A Musician’s Wife by Weldon Kees


The spring of 1959 featured some huge weather fluctuations in Lincoln. In April alone the temperature ranged from a low point of 26 degrees to a high of 86. May was nearly as variant: from 37 degrees all the way up to 93. A poet published in the spring issue of Prairie Schooner that year had experienced much of this kind of weather as a young man. Weldon Kees, who had disappeared four years prior, was a native of Beatrice, Nebraska, and an alum of the University of Nebraska.

by Tory Clower



A Musician’s Wife
Weldon Kees


Between the visits to the shock ward
The doctors used to let you play
On the old upright Baldwin
Donated by a former patient
Who is said to be quite stable now.

And all day long you played Chopin,
Badly and hauntingly, when you weren’t
Screaming on the porch that looked
Like an enormous birdcage. Or sat
In your room and stared out at the sky.

You never looked at me at all.
I used to walk down to where the bus stopped
Over the hill where the eucalyptus trees
Moved in the fog, and stared down
At the lights coming on, in the white rooms.

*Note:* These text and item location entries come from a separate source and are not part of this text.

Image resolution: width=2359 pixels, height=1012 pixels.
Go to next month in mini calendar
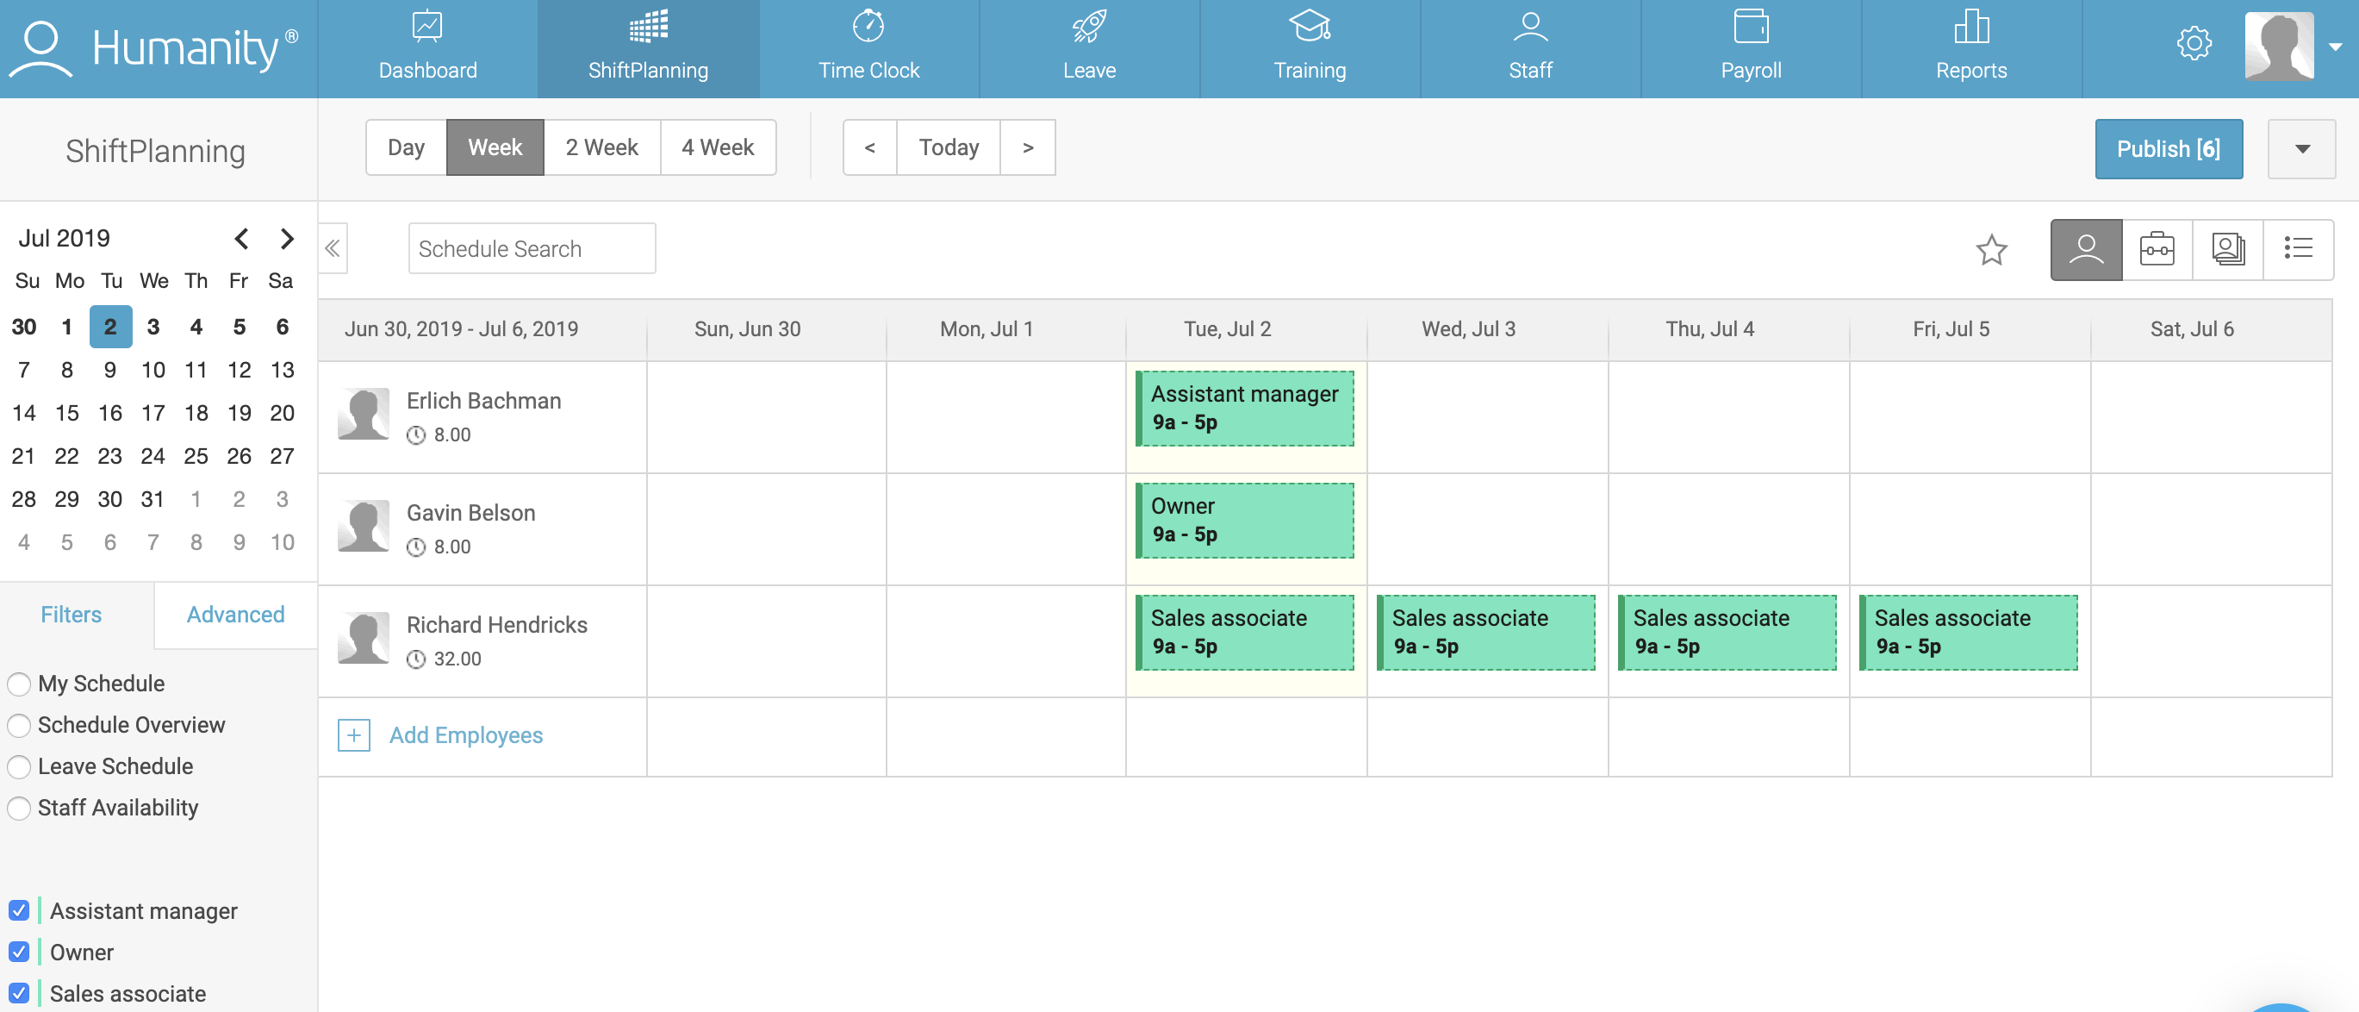click(x=287, y=239)
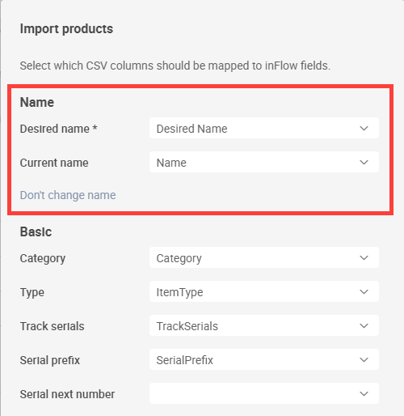The image size is (404, 416).
Task: Open the Type dropdown showing ItemType
Action: [264, 291]
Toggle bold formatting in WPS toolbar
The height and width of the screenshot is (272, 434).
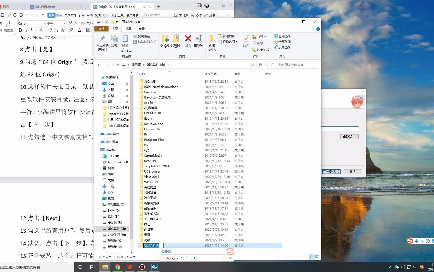(x=20, y=30)
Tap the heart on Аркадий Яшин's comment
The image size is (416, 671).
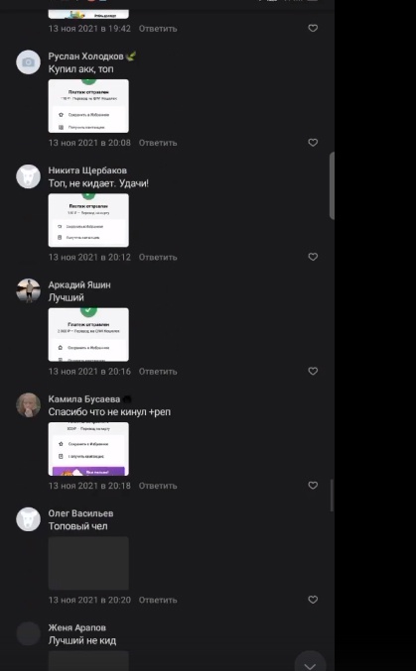click(x=313, y=371)
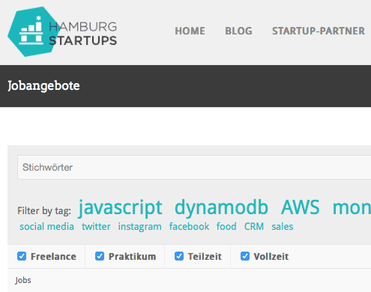Filter jobs by javascript tag
This screenshot has height=292, width=371.
coord(121,207)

And always, when I came back to my sister’s,
I used to get out the records you made
The year before all your terrible trouble,
The records the critics praised and nobody bought
That are almost worn out now.

Now, sometimes I wake in the night
And hear the sound of dead leaves
Against the shutters. And then a distant
Music starts, a music out of an abyss,
And it is dawn before I sleep again.